As much as St Kilda had changed from the heroin and prostitution capital of Melbourne of the 1980s into the Bay-side playground of the year 2010, some things had remained constant. One of those is the Prince of Wales hotel. It stands on the corner of Fitzroy and Acland Streets, a three-storey pub that looks like an Art-Deco ship moored in the concrete footpath, staring vainly out at the water a few hundred meters away.

The building had been developed a lot in the last decade; for starters, the owners painted it. Not only that, but the old Prince band-room is now the place to be on a Saturday night when it hosts the busiest nightclub around, ‘One Love’. One of Melbourne’s most prestigious restaurants, Circa, operates on the other side of that floor. It also has a pool on the roof and a boutique 5-star hotel in its old rooms, but it retains the concrete-floored, cattle-run of a main bar downstairs. The gay bar was still nestled in the bottom left-hand corner.

Pubs and bars aren’t my scene. I hate the sweaty, musky dark. Things had improved a lot since smoking indoors was outlawed, but the down-side was that the cigarette smoke had acted as a kind of cloaking agent.

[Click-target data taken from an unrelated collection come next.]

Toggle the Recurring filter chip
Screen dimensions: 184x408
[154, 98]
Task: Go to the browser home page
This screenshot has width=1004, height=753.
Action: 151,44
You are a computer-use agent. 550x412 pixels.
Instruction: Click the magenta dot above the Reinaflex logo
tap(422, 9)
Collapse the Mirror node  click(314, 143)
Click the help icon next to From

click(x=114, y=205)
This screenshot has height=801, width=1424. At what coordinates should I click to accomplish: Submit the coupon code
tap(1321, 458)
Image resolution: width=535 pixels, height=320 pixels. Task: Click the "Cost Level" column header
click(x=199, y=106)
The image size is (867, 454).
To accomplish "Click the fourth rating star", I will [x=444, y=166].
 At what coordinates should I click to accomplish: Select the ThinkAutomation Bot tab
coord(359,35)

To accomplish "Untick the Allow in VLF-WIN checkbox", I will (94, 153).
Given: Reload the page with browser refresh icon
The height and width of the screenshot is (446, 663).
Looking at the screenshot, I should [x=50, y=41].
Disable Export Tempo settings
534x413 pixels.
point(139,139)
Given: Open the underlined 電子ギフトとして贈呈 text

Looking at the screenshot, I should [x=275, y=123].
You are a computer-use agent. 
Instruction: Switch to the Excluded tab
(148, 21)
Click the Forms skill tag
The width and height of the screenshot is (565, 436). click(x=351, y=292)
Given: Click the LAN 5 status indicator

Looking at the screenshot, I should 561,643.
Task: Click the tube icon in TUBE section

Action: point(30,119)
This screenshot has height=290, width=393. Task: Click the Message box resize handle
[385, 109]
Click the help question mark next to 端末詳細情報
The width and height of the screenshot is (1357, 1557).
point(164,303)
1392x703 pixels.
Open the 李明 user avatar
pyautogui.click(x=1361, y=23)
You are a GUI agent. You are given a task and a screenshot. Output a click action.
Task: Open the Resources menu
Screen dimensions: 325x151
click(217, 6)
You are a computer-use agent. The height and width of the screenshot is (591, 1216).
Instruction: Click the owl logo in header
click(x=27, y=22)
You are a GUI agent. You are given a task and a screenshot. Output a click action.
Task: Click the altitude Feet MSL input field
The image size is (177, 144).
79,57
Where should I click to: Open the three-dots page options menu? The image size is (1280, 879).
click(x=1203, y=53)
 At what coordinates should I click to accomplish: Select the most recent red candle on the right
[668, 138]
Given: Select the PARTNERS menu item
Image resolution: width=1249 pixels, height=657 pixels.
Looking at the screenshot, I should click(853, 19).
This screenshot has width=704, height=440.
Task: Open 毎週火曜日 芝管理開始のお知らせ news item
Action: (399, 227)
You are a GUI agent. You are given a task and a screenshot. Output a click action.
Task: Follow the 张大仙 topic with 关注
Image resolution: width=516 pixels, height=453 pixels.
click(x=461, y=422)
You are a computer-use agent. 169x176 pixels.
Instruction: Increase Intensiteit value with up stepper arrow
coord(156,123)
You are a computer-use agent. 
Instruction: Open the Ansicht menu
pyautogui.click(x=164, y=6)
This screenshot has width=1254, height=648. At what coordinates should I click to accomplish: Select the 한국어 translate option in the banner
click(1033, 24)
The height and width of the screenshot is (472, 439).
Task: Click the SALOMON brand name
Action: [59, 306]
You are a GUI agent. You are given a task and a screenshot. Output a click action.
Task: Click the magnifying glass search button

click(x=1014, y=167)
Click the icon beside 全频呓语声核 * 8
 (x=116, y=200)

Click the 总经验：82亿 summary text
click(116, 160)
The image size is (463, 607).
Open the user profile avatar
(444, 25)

Without it, bars and pubs began to release the sordid odours that had been slowly leaching into their walls, ceilings and floors for years. A place like The Prince had decades’ worth of rank odours emanating from it.

I couldn’t see anyone from the footpath, but that didn’t mean they weren’t inside. The gay bar, like the main bar, was packed. There wasn’t any security on the door. I pushed in through the overwhelmingly male crowd and looked around. Domenic was at the bar, wearing his beret. I walked up and tapped him on the shoulder. He turned away from the two men he was talking to, one of whom was a tall black man who tried to catch my eye. I let him do it.

“Domenico,” I say, employing the nick-name I hung on him in high school. He threw his arms around me and drew me down into an embrace. “Meet my friends – Richard and Germaine!” Germaine, the tall black man, licked his lips and smiled.

“Nice to meet you,” he said, as he extended a large, soft hand. Domenic watched this with an enormous, expectant smile.

“And this is Richard, my other, shorter, whiter friend.” A smaller man, bald, goatee, black wool blazer in spite of the heat, leant forward.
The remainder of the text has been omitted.